County Durham travel agent who pretended to have cancer to be sentenced today.

Lyne Barlow admitted a £2.6M con

Lyne Barlow (left) leaving Durham Crown Court, after she admitted conning customers, with the offences said to total £2.6m. Picture date: Monday October 10, 2022
Author: Tom Wilkinson, PAPublished 3rd Feb 2023
Last updated 3rd Feb 2023

A travel agent was facing a lengthy jail term after she admitted defrauding friends, family and hundreds of customers who bought holidays from her in a £2.6 million con.

Lyne Barlow, 39, who previously lived in Stanley, County Durham, was the subject of a lengthy police investigation after victims came forward in 2020 to allege they had not received holidays they had paid for.

She will appear at Durham Crown Court today (Friday 3rd Feb) after she admitted theft of £500,000 from one person, 10 counts of fraud and a money laundering charge totalling £1,688,220.

Barlow claimed to be suffering from a terminal illness while she was carrying out the con, the court heard at a previous hearing.

She did much untold damage to local travel agents who simply could not compete at the unrealistic prices

Her first victims were family and friends and she used their savings before setting up an independent travel agency, in which she fraudulently sold holidays, claiming them to be ATOL and ABTA protected, Durham Police said.

But many of her customers were to find that the holidays they booked through her business were never paid for by her.

A local travel industry source said Barlow would offer deals such as a five star all-inclusive week in Dubai for just £500.

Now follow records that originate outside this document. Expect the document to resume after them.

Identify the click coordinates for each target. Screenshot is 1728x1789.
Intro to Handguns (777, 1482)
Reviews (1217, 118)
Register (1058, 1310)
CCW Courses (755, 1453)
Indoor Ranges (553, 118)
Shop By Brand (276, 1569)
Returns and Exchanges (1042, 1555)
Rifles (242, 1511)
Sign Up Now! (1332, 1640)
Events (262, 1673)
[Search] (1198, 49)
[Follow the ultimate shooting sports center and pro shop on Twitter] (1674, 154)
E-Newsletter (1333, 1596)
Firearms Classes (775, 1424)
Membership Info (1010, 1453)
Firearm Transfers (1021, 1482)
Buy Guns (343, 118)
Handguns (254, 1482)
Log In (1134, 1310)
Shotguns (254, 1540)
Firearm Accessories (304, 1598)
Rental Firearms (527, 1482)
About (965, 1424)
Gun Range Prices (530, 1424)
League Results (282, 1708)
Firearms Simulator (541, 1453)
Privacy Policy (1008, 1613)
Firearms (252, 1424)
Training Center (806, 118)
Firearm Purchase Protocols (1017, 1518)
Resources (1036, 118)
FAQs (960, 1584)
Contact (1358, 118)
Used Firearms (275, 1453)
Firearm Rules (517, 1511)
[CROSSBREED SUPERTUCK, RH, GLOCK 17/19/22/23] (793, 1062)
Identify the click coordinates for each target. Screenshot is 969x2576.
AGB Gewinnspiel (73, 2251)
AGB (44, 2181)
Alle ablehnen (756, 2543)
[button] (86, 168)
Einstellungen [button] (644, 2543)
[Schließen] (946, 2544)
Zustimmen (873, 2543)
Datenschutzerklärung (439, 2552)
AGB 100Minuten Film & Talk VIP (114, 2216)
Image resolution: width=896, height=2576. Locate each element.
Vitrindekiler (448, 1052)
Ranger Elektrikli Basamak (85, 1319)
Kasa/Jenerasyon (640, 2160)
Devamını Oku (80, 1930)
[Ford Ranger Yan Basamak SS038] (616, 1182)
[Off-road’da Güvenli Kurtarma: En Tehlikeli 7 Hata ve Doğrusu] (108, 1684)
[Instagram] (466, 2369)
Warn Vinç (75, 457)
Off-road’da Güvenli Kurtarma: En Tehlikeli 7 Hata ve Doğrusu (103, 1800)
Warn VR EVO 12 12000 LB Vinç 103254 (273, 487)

The source said: "She did much untold damage to local travel agents who simply could not compete at the unrealistic prices.

"We tried to tell numerous people it wasn't right but as some people were travelling and getting the holidays at these prices - she was clearly funding the shortfall with other people's money - they wouldn't believe it.

"We even contacted her ourselves and tried to call her out but she wasn't fazed in the least and actually tried to recruit us to work for her.

"She lied about having the relevant licences to trade.

"We contacted police but were informed that as people were getting their holidays, at this point there was nothing they could do.

"People were literally throwing money at her."

The industry source said: "Barlow told her customers the reason her holidays were so cheap was because travel agents - legitimate ones - were charging large mark-ups on holidays, when in fact it was her prices that were too good to be true."

The court heard previously that the prosecution claimed the total of offending reached £2.6 million, though the defence will challenge that figure.

After she admitted the charges, Judge James Adkin granted her bail but warned her: "It's prison, and a long prison sentence."